Bij uitspraak van 25 juni 2004 heeft de rechtbank Maastricht het daartegen door [appellant] ingestelde beroep ongegrond verklaard. Bij uitspraak van 18 mei 2005 in zaak nr. 200406547/1 heeft de Afdeling het hoger beroep tegen deze uitspraak gegrond verklaard, deze uitspraak vernietigd en het beroep tegen het besluit van 16 april 2003 gegrond verklaard en dat besluit vernietigd.
Bij besluit van 2 maart 2010 heeft het college het bezwaar van [appellant] tegen het besluit van 4 juni 2002 nogmaals ongegrond verklaard.
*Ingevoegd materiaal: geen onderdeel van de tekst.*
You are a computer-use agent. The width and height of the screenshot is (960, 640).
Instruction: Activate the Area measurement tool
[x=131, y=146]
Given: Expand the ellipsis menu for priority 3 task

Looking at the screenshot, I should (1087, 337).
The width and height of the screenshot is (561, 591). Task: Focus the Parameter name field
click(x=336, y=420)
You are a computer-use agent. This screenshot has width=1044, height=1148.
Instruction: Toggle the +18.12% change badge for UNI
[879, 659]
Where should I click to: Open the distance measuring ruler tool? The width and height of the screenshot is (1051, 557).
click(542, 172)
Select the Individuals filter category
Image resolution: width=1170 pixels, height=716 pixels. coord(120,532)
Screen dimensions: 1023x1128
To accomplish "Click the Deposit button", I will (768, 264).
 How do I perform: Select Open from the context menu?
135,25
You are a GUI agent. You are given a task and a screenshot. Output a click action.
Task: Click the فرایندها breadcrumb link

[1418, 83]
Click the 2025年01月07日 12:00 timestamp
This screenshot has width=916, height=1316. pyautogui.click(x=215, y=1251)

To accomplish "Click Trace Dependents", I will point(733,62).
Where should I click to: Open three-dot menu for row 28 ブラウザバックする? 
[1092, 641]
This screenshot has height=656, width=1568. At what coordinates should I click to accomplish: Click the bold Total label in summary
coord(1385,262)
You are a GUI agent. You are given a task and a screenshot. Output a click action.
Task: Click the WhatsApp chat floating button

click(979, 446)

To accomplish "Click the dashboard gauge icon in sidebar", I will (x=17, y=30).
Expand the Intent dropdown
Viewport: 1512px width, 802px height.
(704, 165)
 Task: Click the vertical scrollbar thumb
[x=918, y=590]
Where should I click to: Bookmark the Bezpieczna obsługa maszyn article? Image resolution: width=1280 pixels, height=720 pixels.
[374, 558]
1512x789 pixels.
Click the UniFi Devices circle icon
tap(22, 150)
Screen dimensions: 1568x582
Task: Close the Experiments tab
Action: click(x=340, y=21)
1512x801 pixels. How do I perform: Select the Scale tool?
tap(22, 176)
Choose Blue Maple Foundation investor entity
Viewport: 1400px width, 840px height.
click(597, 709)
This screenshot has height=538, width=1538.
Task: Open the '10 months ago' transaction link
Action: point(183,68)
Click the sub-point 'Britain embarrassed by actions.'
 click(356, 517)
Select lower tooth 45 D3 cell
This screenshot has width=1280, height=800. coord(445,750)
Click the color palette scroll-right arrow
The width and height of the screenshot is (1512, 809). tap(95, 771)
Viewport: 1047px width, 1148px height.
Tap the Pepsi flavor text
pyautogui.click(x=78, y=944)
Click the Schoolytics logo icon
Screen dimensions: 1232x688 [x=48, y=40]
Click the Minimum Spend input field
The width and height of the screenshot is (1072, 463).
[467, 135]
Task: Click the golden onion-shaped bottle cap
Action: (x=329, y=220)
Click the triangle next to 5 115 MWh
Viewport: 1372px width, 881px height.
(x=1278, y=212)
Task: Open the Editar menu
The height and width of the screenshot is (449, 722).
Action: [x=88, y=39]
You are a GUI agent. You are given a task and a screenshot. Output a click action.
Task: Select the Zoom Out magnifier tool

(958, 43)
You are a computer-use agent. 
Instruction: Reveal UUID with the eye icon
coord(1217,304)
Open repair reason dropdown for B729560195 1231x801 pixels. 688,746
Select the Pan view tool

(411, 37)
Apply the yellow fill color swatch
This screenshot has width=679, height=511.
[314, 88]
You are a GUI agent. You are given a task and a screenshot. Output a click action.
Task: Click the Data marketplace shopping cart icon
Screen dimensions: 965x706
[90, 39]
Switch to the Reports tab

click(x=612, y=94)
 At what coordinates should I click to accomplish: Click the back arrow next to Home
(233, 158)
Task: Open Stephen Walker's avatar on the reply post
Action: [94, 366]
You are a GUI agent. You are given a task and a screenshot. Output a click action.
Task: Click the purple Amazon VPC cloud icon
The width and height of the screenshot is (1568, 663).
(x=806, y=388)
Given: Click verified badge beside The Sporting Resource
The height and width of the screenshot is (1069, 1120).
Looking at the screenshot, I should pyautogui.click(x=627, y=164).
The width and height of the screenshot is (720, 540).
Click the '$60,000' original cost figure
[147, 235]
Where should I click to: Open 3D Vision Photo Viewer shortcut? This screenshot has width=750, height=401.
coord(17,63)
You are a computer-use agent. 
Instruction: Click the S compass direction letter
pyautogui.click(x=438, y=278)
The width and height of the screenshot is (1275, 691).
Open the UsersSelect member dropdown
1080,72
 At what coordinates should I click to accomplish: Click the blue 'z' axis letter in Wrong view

Bij besluit van 15 februari 2011 heeft het college, naar aanleiding van het verzoek van [appellant] daartoe, geweigerd handhavend op te treden tegen het uitbreiden van de woning op het perceel zonder bouwvergunning.
Bij besluit van 12 juli 2011 heeft het college het door [appellant] daartegen ingestelde bezwaar ongegrond verklaard.
Bij uitspraak van 16 juli 2013 heeft de rechtbank het door [appellant] tegen het besluit van 2 maart 2010 ingestelde beroep niet-ontvankelijk verklaard en bepaald dat het onderzoek in de zaak nr. 10/372 wordt heropend ter voorbereiding van een nadere uitspraak over de gevraagde schadevergoeding in verband met de (mogelijke) overschrijding van de redelijke termijn door het college en de rechtbank. Voorts heeft de rechtbank het beroep tegen het besluit van 12 juli 2011 niet-ontvankelijk verklaard. Deze uitspraak is aangehecht.
Tegen deze uitspraak heeft [appellant] hoger beroep ingesteld.
Het college heeft een verweerschrift ingediend.
De Afdeling heeft de zaak ter zitting behandeld op 12 mei 2014, waar [appellant], bijgestaan door mr. J.M.H.J. Colen, advocaat te Sittard, en het college, vertegenwoordigd door mr. J.P.A. Croughs en J.J. Bulles, beiden werkzaam bij de gemeente, zijn verschenen. Voorts is [partij] ter zitting gehoord.
Overwegingen
1. Ingevolge artikel 8:51d van de Awb kan de Afdeling het bestuursorgaan opdragen een gebrek in het bestreden besluit te herstellen of te laten herstellen.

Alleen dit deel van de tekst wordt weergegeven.